The fact she is Native American on her mother’s side doesn’t get her off the hook. Language laws were broken and the law is the law.

“So in this crazy and exciting rush of meetings yesterday, I said something offensive, and for that I sincerely apologize,” Sanchez said.

“And yes, sooner or later, we make mistakes,” she added. “Because you know what? We’re all humans.”  

Well that’s not good enough, congresswoman. We want robots, not humans. And it’s not “humans,” by the way; the proper term is “hupeople.”

“The question now is whether Loretta Sanchez survives this serious misstep,” said Rose Kapolczynski, a Democratic something-or-other said. A serious misstep? Seriously?

The supply of examples of unnecessary boilerplate apologizes is vast.

Cincinnati Bengals coach Marvin Lewis apologized for calling Johnny Manziel of the rival Cleveland Browns a “midget.”

“I’m aware that my comment on local radio last night was offensive to people of short stature and to their families and friends,” Lewis said in a short statement. “It was thoughtless on my part to use the word I did, and not excusable, and I greatly regret it. I since have read about this issue on the Little People of America website.”  

Fine, but now the rest do not know whether to use “people of short stature” or “little people.”

It would be nice to report that the Thought Control censors -- the prissiness police, the sentries of sanctimony -- have cried wolf so many times that no one pays attention any more. But that isn’t so.

The British actor, Benedict Cumberbatch, was on the “Tavis Smiley” show a few weeks ago and forcefully criticized the lack of diversity among British actors. He said, “I think as far as colored actors go it gets really difficult in the U.K.”

Smiley didn’t call him out for uttering a forbidden word – “colored” – but the apology trolls did and tabloids ran with it.

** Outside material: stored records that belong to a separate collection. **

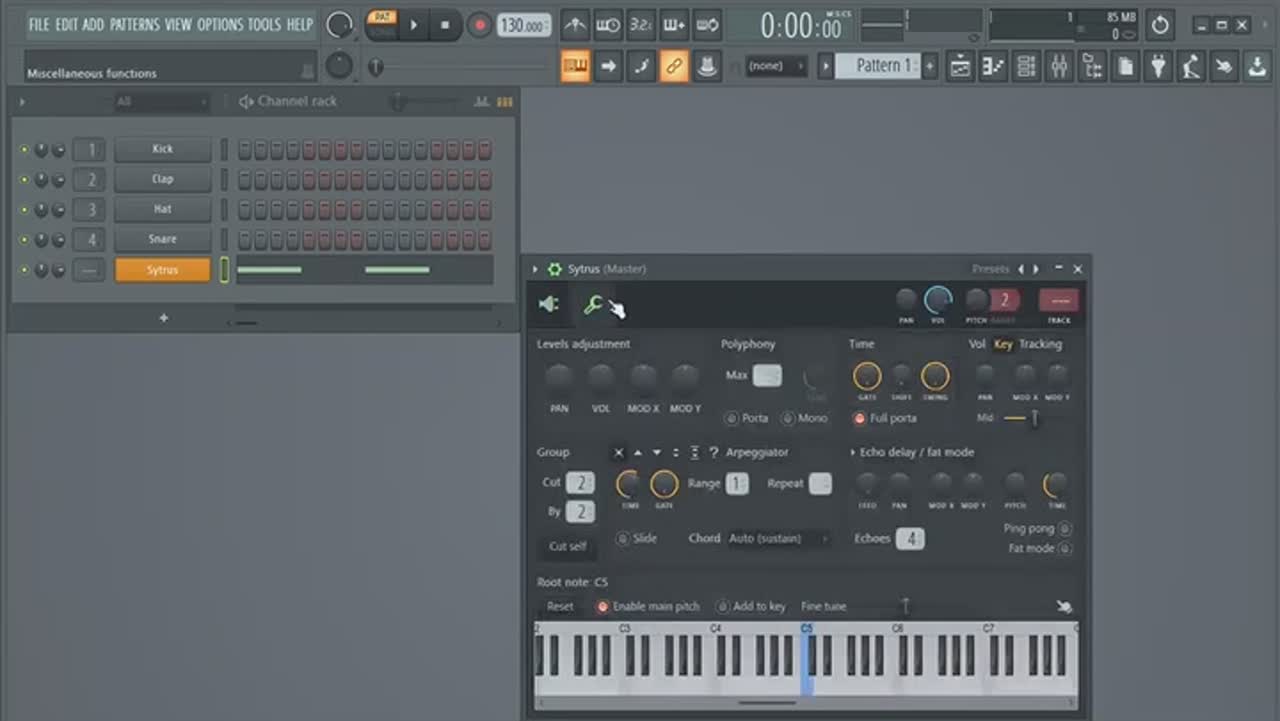Show the Playlist window
The image size is (1280, 721).
tap(960, 67)
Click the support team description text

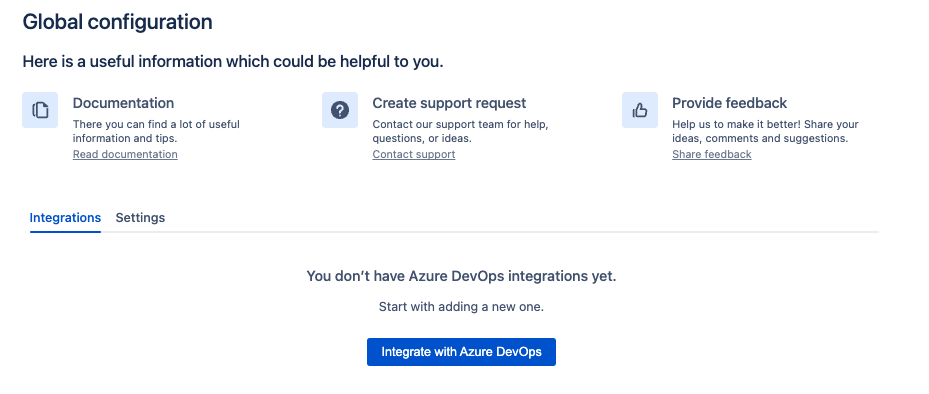point(460,132)
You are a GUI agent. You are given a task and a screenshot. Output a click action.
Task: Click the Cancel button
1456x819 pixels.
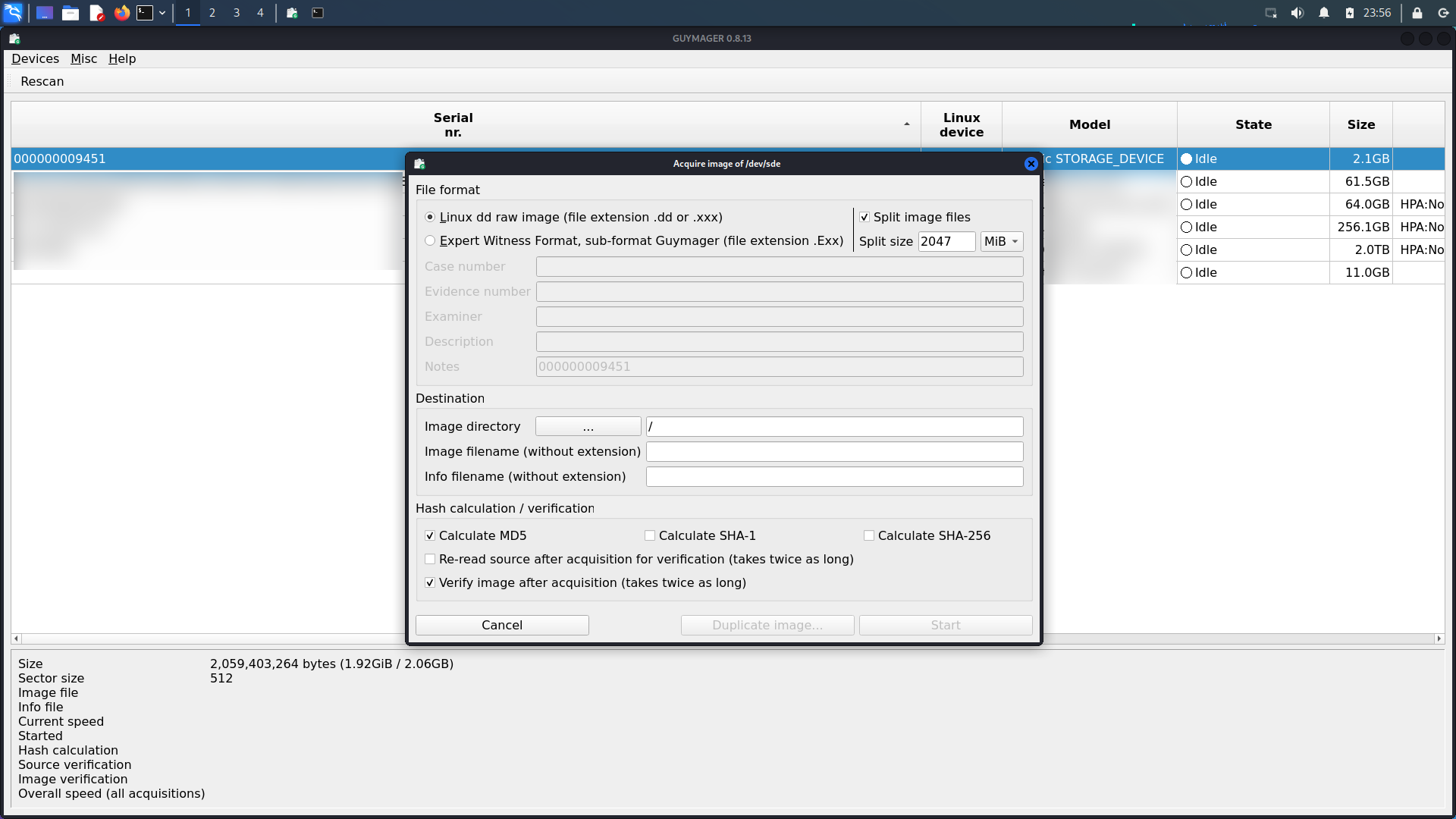click(x=502, y=626)
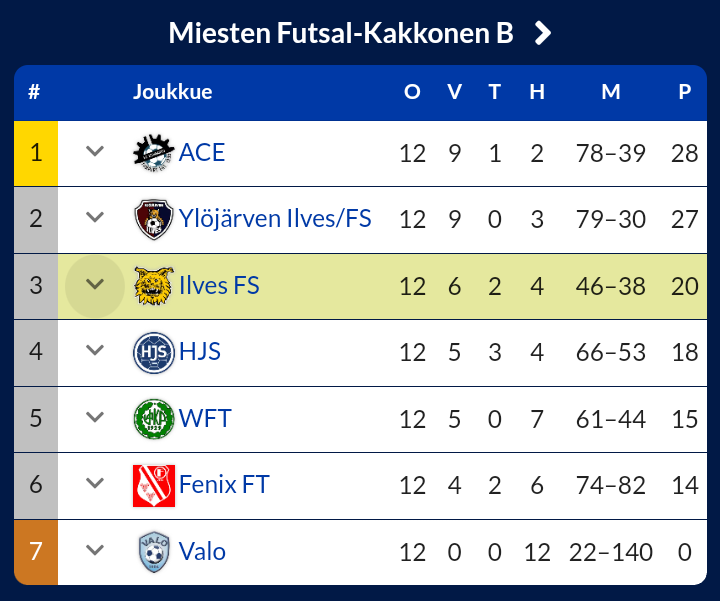The height and width of the screenshot is (601, 720).
Task: Expand the Ylöjärven Ilves/FS row chevron
Action: click(x=95, y=218)
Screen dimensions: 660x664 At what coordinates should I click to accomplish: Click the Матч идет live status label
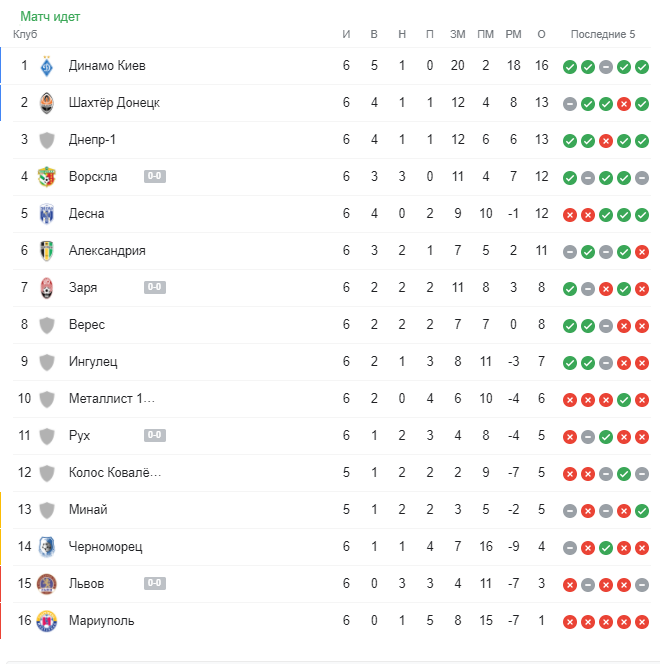click(50, 16)
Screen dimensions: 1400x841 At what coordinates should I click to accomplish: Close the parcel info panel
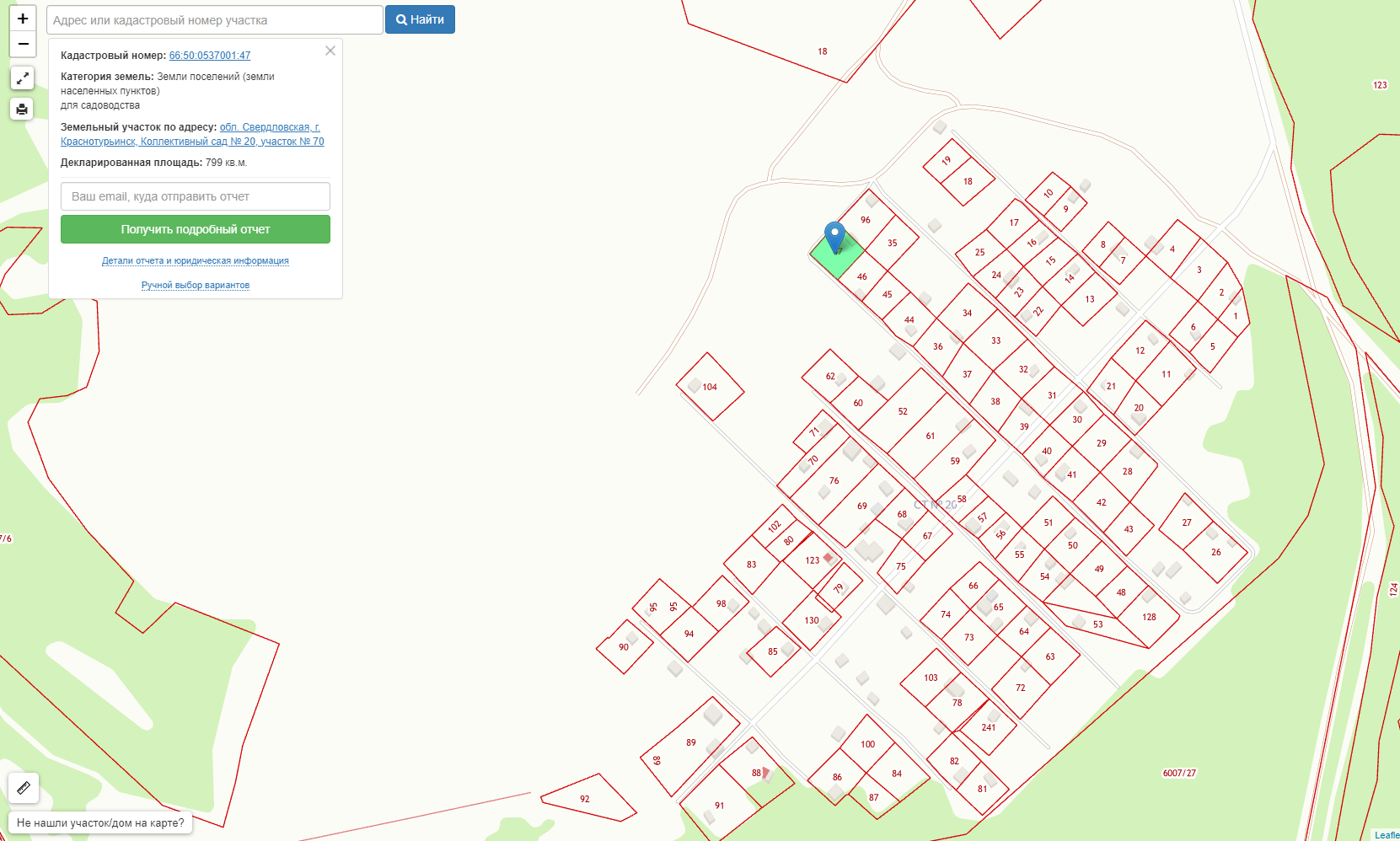coord(330,51)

“I'm devastated to have caused offense by using this outmoded terminology,” the “Sherlock” star said in a statement.  “I offer my sincere apologies. I make no excuse for my being an idiot and know the damage is done.”

No one could possibly watch the offending snippet and see even a wisp of ill will.

But we don’t even bother to ask anymore if gotcha gaffes and offensive locutions are intentional and malicious or just innocent mess-ups and unfortunate blurts. There is no presumption of an absence of malice. It seems only the comedians and rappers are exempt, while performing.

Ironically, the Internet and social media have become global platforms for hate talk, personal slander, racism and tribalism, emboldened by the intoxicating poison of anonymity. It is proving to be uncontrollable and ubiquitous. 

So in some ways, it’s understandable that some virtue vigilantes force apologies when they can get them, even when there is no real crime. 

We’d all be better off stabling the high horses and joining the posse when it truly matters.